Beyond the contemporariness of iconic artists Akbar Padamsee, Arpita Singh, Gulammohammed Sheikh, Himmat Shah, Jyoti Bhatt, Krishen Khanna and Vivan Sundaram is an award that binds them together. All the seven artists have won the Asia Arts Game Changer Vanguard Award presented by the Asia Society India to recognise their contribution to the development of modern and contemporary art in the continent.
At Delhi's Kiran Nadar Museum of Art (KNMA)'s new exhibition, "Around the Table: Conversations about Milestones, Memories, Mappings", on till December 4, in collaboration with the Asia Society India, the Vanguard Award is a gateway to an edifice of ideas inhabited by seven of the greatest Indian artists. In an avalanche of artworks, the show puts together a recollection of times and practices of a generation of artists who shaped the landscape of art in post-Independence India.
Conceptualised as a travelling exhibition (KNMA hasn't revealed the next venues and cities yet), "Around the Table" is designed as a maze of memories where art meets archive. “The exhibition is approached as a midnight feast where the seven co-travellers have gathered to rest their bundles of images and stories after their long travels," says KNMA's chief curator and director, Roobina Karode. "The many accounts constituted by the detritus of these artistic connections and crossings build up a vision of history and time that I was fortunate to inherit from some of the awardees showcased in the exhibition, who were also my teachers and mentors," adds Karode.
Nearly all artworks are from the KNMA collection while the exhibition has gathered a vast array of material, including prints of paintings, letters and old news reports, from the personal archives of the artists to document their impact and their own transition while creating new languages of art. The closely-knit nature of the Indian art community and art collectives reveal themselves in the long creative journey of the seven practitioners of modern and contemporary art. Towns like Baroda and events like the launch of the Group 1890 stand out as symbols of change and movements in a rapidly evolving landscape of art in the decades that followed India's independence.

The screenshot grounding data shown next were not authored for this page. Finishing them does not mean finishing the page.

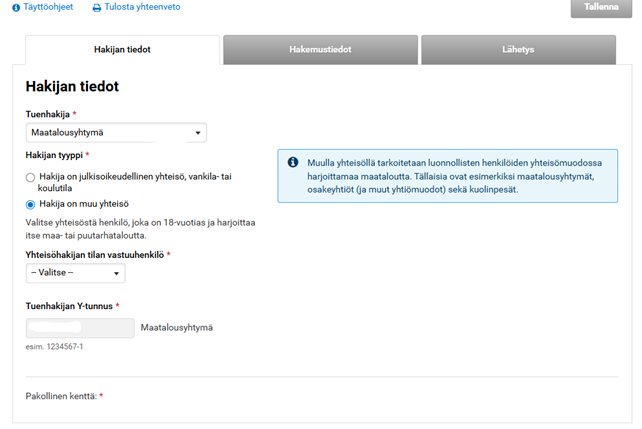
Task: Select the julkisoikeudellinen yhteisö radio button
Action: tap(31, 177)
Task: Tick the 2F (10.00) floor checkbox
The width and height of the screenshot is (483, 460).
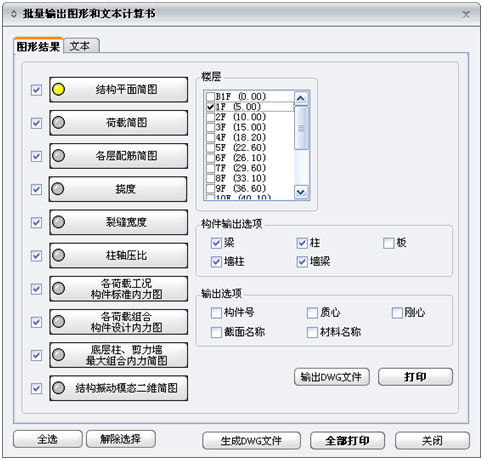Action: point(210,117)
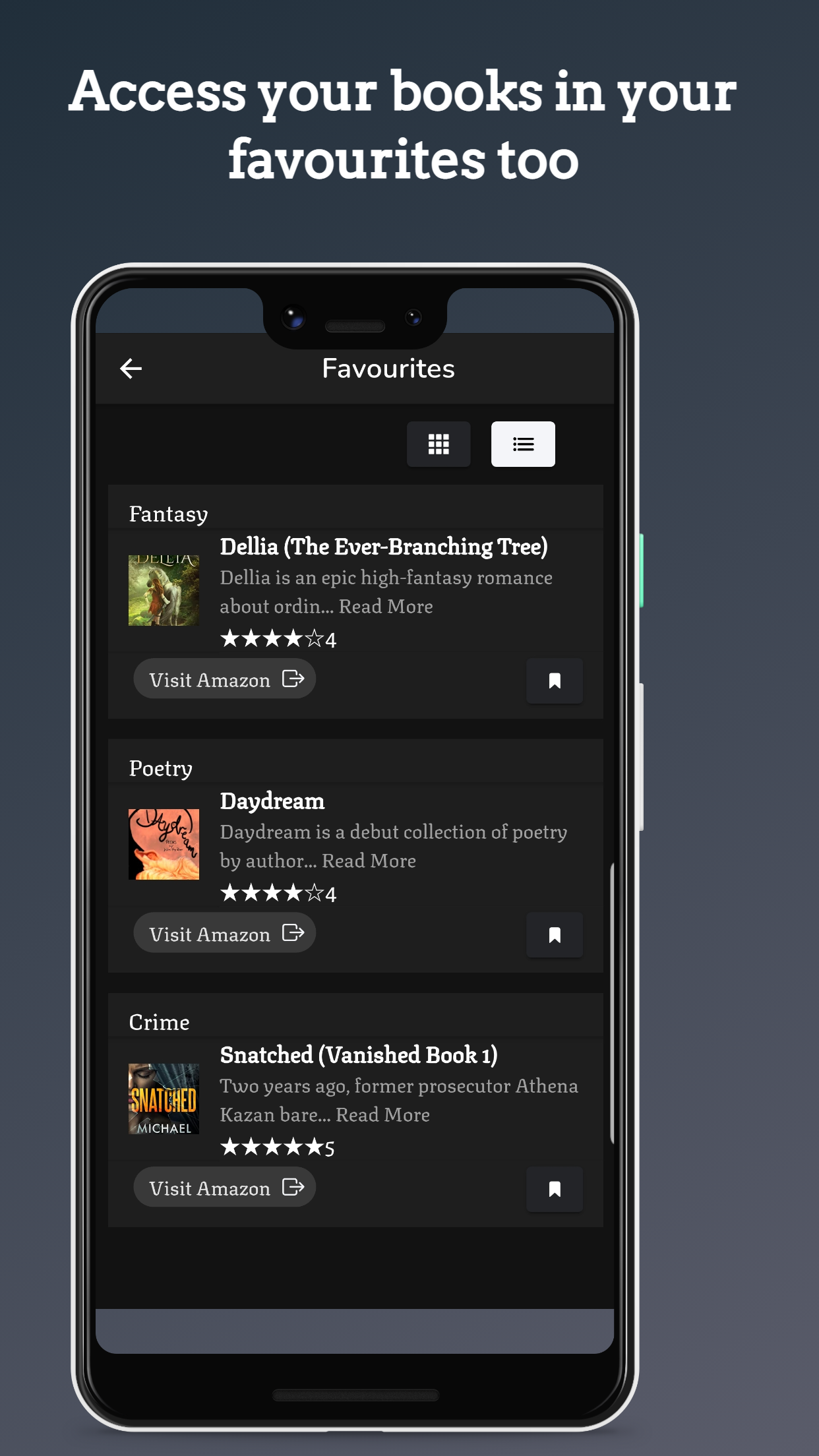Select the Snatched (Vanished Book 1) title
819x1456 pixels.
[x=359, y=1055]
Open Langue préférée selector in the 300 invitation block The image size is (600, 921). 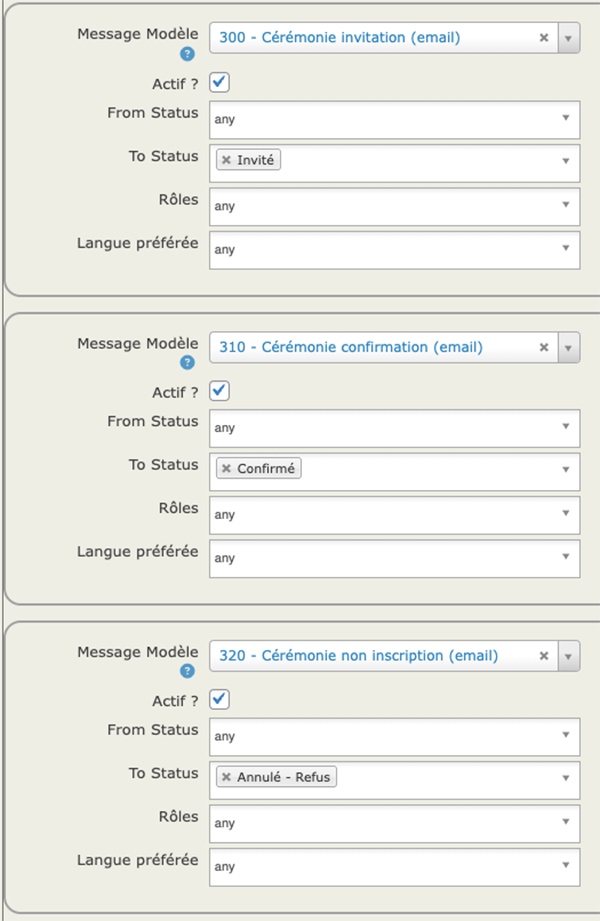395,250

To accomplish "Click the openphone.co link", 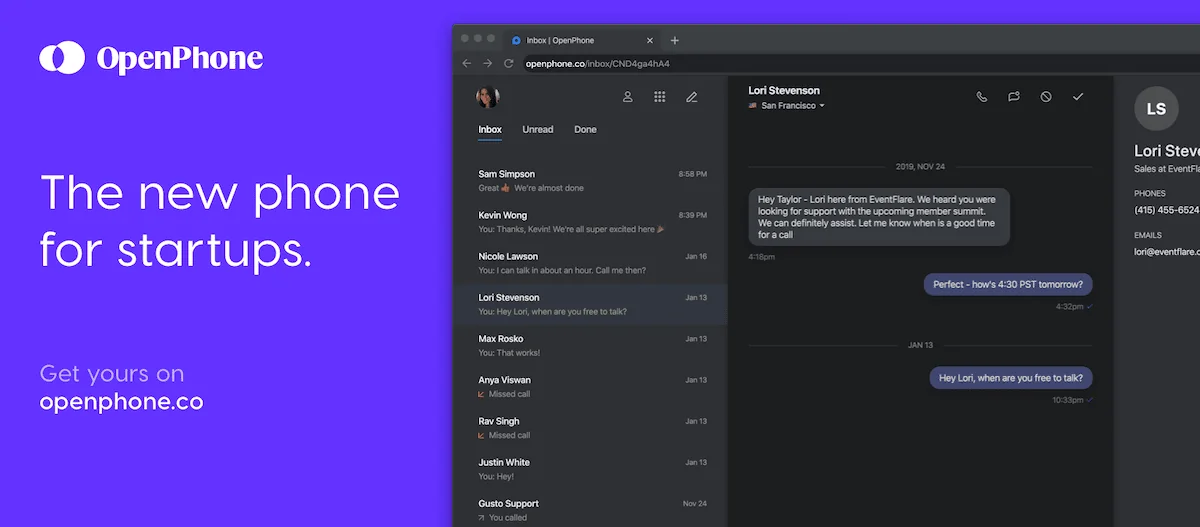I will (121, 402).
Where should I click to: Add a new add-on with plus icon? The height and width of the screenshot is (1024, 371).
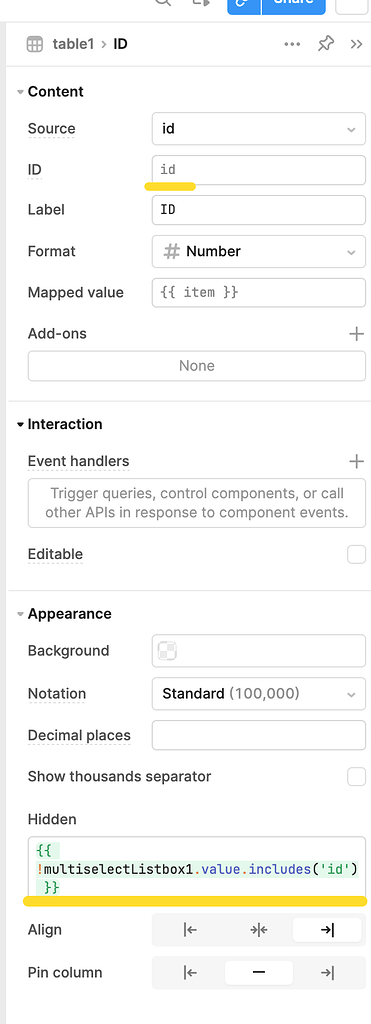(x=356, y=334)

“Asia Society India has always been deeply committed to the arts as one of its key areas of focus and impact. The Asia Arts Game Changer Awards are a testament to that. The year 2021 marked 15 years of Asia Society in India, and to commemorate this milestone, we decided to present a collaborative exhibition that would celebrate the legacy of our flagship awards," says Asia Society India CEO Inakshi Sobti.
Designed in a four-layered spectrum of creative leanings — Tree of History, River of Time; Conversation, Camaraderie, Community; Looking Through the Viewfinder; Tales from the Attic — the show mirrors the personal and the professional in each artist's life and works. Sheikh's 1996-97 work, Tree of Life, an oil on canvas, headlines the similarly titled first part of the exhibition. The work, which is part of the KNMA collection, does well to begin the mapping of memories belonging to the seven artists. Another massive canvas, Khanna's Celebration, connects the social contours of a newly-independent nation with its people's dreams and aspirations. Singh's 2004 work, The Golden Deer, a canopy of texts and image, Padamsee's untitled oil on canvas from 1961 and Sundaram's Two Boys Sitting on the Outer Wall (1984-85) complete the section.
The second section — Conversations, Camaraderie, Community — uses portrait as a tool to document the everyday life of an artist through images from campus as well as studio. Artist KG Subramanyan is seen in one such photograph by Jyoti Bhatt talking to students in Baroda. Another, also by Bhatt, shows J Swaminathan, giving a peep into the days of the Group 1890 of artists like Swaminathan, Sheikh, Shah, Bhatt and Jeram Patel. Also seen are MF Husain, FN Souza, Manjit Bawa and Mrinalini Sarabhai.
In a video speech that is part of the show, Sheikh recalls the origins of Group 1890. The 12 artists who founded the collective in a house in Bhavnagar, Gujarat, decided to name the group after the number of the house in which they gathered to "come together and show together". "We adopted the number as the name," says Sheikh, who also recollects the launch of a journal, Vrishchik, as a "forum and venue" to protest against stagnation of art institutions in the '80s.
While Singh credits her school principal for becoming an artist, Khanna's story of his beginnings is equally humble. "My father, who was keen on art, once brought a copy of The Last Supper by Leonardo da Vinci from a trip to Europe. I kept seeing the picture and finally drew it with a pencil. It was horrible," he says. Relationships among artists come to the fore, too. Bhatt recites a Kabir Das poem to drive home his point: "Kabira is the market place, wishes welfare for all, neither friendship nor enmity, with anyone at all."
The third section — Looking Through the Viewfinder — reflects the journey of artists while they move from one medium to another. Among the works in the section are Padamsee's nude series, Sheikh's architecture series and Sundaram's juxtaposing of photographic frames in his works on Amrita Sher-Gil. Tales From the Attic, the fourth and final section, assembles a series of archival material, and ends with the showstopper, a wall-to-wall photograph of Shah's untitled sculpture created in the desert of Rajasthan.